Protective Action of Neurotrophic Factors and Estrogen against Oxidative Stress-Mediated Neurodegeneration

Abstract

Oxidative stress is involved in the pathogenesis of neurodegenerative disorders such as Alzheimer's disease, Parkinson's disease, and Huntington's disease. Low levels of reactive oxygen species (ROS) and reactive nitrogen species (RNS) are important for maintenance of neuronal function, though elevated levels lead to neuronal cell death. A complex series of events including excitotoxicity, Ca(2+) overload, and mitochondrial dysfunction contributes to oxidative stress-mediated neurodegeneration. As expected, many antioxidants like phytochemicals and vitamins are known to reduce oxidative toxicity. Additionally, growing evidence indicates that neurotrophic factors such as brain-derived neurotrophic factor (BDNF) and estrogens significantly prevent neuronal damage caused by oxidative stress. Here, we review and discuss recent studies addressing the protective mechanisms of neurotrophic factors and estrogen within this system.

Figure 1

Mechanisms underlying oxidative stress-mediated neuronal apoptosis. Accumulation of oxidative stress is involved in the development/progression of neurodegenerative diseases. A number of events including excitotoxicity, mitochondrial dysfunction, Ca²⁺ overload, and endoplasmic reticulum stress are associated with excess reactive oxygen species (ROS) and reactive nitrogen species (RNS) generation. High levels of ROS/RNS lead to oxidation of proteins, lipids, and DNA. Oxidized lipids induce damage of the ubiquitin-proteasome system (UPS). The UPS dysfunction and oxidation of proteins result in aggregation of proteins, recognized as a hallmark of several neurodegenerative diseases.
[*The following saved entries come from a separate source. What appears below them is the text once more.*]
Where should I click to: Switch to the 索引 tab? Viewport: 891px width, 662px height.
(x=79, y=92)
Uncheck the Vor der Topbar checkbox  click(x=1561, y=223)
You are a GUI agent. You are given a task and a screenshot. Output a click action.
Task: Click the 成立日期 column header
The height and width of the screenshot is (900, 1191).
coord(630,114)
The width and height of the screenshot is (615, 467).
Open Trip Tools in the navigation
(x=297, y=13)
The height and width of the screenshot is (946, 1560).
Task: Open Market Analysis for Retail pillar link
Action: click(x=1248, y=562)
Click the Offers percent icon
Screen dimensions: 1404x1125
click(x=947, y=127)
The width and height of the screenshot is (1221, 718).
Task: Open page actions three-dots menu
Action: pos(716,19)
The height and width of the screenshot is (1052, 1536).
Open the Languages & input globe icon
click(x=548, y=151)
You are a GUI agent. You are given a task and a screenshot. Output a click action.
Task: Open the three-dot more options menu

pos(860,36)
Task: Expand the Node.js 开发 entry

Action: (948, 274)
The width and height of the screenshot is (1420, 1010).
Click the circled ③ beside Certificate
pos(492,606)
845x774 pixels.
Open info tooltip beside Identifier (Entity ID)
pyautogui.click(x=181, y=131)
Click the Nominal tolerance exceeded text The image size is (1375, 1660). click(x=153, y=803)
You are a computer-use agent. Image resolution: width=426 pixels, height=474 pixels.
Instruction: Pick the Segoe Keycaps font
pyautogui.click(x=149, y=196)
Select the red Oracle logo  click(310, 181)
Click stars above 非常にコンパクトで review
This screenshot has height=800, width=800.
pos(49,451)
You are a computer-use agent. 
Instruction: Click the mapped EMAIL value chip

Under oxidative stress, death signaling pathways (p53, mitogen-activated protein kinase (MAPK), etc.) are activated. Activation of p53 leads to induction of proapoptotic proteins such as Bax and p53-upregulated modulator of apoptosis (PUMA), followed by translocation of these proteins into mitochondria. Finally, mitochondrial cytochrome c is released, which then stimulates the activation of caspase 9/caspase 3. Alternatively, mitochondria secrete apoptosis-inducing factor (AIF), leading to caspase-independent apoptosis. As shown, recent studies suggest antioxidant effects of phytochemicals, vitamin E, estrogen, and neurotrophic factors including brain-derived neurotrophic factor (BDNF), glial cell line-derived neurotrophic factor (GDNF), and hepatocyte growth factor (HGF), leading to increased preservation of neuronal function.

Figure 2

17β-estradiol prevents cortical neurons from cell death caused by H₂O₂ exposure. Dissociated cortical neurons were prepared from cerebral cortex of postnatal 2-day-old rats. At 6 days in vitro, 17β-estradiol was applied at indicated concentrations. Twenty-four hours later, H₂O₂ (final 50 μM) was added to induce cell death. Following an additional twelve-hour culture, cell survival was determined using an MTT (tetrazolium salt) assay. Data represent mean ± S.D. (n = 6). ***P < .001 versus control (no H₂O₂). ^### P < .001 versus no estradiol + H₂O₂.

Figure 3

17β-estradiol inhibits neuronal cell death under oxidative stress via reducing the series of events evoked by exposure to H₂O₂, including overactivation of the ERK signaling and overload of Ca²⁺. Upper: After H₂O₂ addition, marked phosphorylated (activated) ERK (pERK) and resultant increase in intracellular Ca²⁺ concentration were observed, resulting in cell death. Lower: Pretreatment with 17β-estradiol induced downregulation of ionotropic glutamate receptors via decreasing ERK activation, while also serving to decrease levels of Ca²⁺ influx triggered by H₂O₂. Such a decrease in glutamate receptor expression and intracellular Ca²⁺ was also confirmed in the presence of U0126, an inhibitor of ERK signaling. As expected, chronic 17β-estradiol reduced levels of pERK stimulated by H₂O₂. A blockade of glutamate receptors rescued cortical cells from H₂O₂-dependent death. Therefore, it is possible that 17β-estradiol promotes survival via suppressing glutamate receptor-mediated Ca²⁺ influx, due to downregulation of ionotropic glutamate receptors [120].